ステロイド イムラン プログラフなどの経口薬(低分子化合物)は多彩な作用を示しますが標的となる細胞が広範囲なので副作用が多いです。
生物学的製剤は特定の分子をターゲットとするので求める免疫作用は限定的となり標的細胞 標的分子への特異性が極めて高いのでオフターゲットの副作用は生じにくいのが特徴です。
TNFαは末梢系サイトカインで炎症の現場で炎症を惹起させるサイトカインです。
抗IL12/23抗体(ステラーラ)は炎症の上流をストップして結果的にTNFαを抑制します。IL23をストップすると病原性のTh17細胞を抑制できますが非病原性のTh17細胞は抑制しません。オンボー(ミリキズマブ)はIL23を特異的にストップする生物学的製剤です。大規模治験の成績では短期効果はバイオナイーブ群のほうがバイオ不応群を上回っていますが1年経つと同等になります。この結果よりバイオ不応群は効果発現が緩徐なのかもしれません。日本人においては1年後にミキリズマブへの抗薬物抗体陽性率:50% 中和抗体陽性率:30%です。まだはっきりしませんが長期予後に影響するかもしれません。
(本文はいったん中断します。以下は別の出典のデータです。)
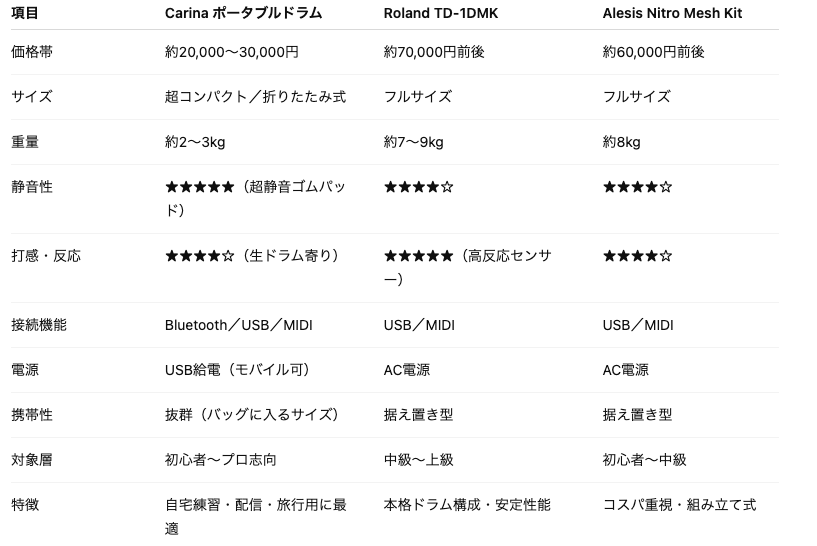
Task: Click the コスパ重視・組み立て式 feature cell
Action: point(679,505)
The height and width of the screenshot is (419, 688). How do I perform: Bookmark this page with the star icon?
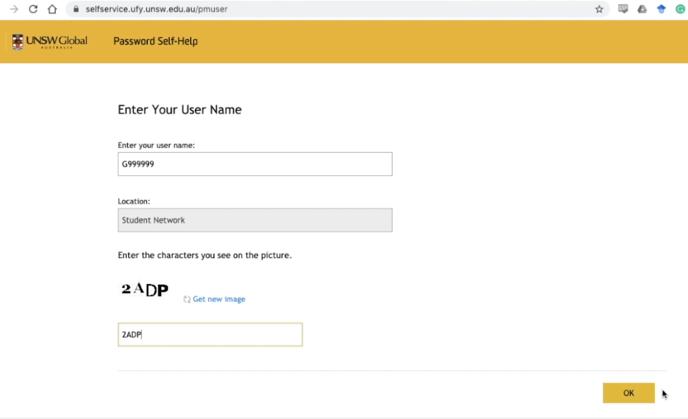pos(599,9)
便意切迫:トレイへのかけこみ この症状の改善を患者さんは希望されています。便意切迫感 夜間排便があるとその患者さんのQOLが低下しますが これらが改善されると再燃しにくくなります。オンボ-の利点は12週の寛解導入治療で今ひとつでも導入治療をもう12週継続できる点、また皮下注で維持治療中に再燃して場合 静注で再寛解導入できる点です。分子標的薬のお薬に多剤抵抗性の患者さんにも有効性が期待できます。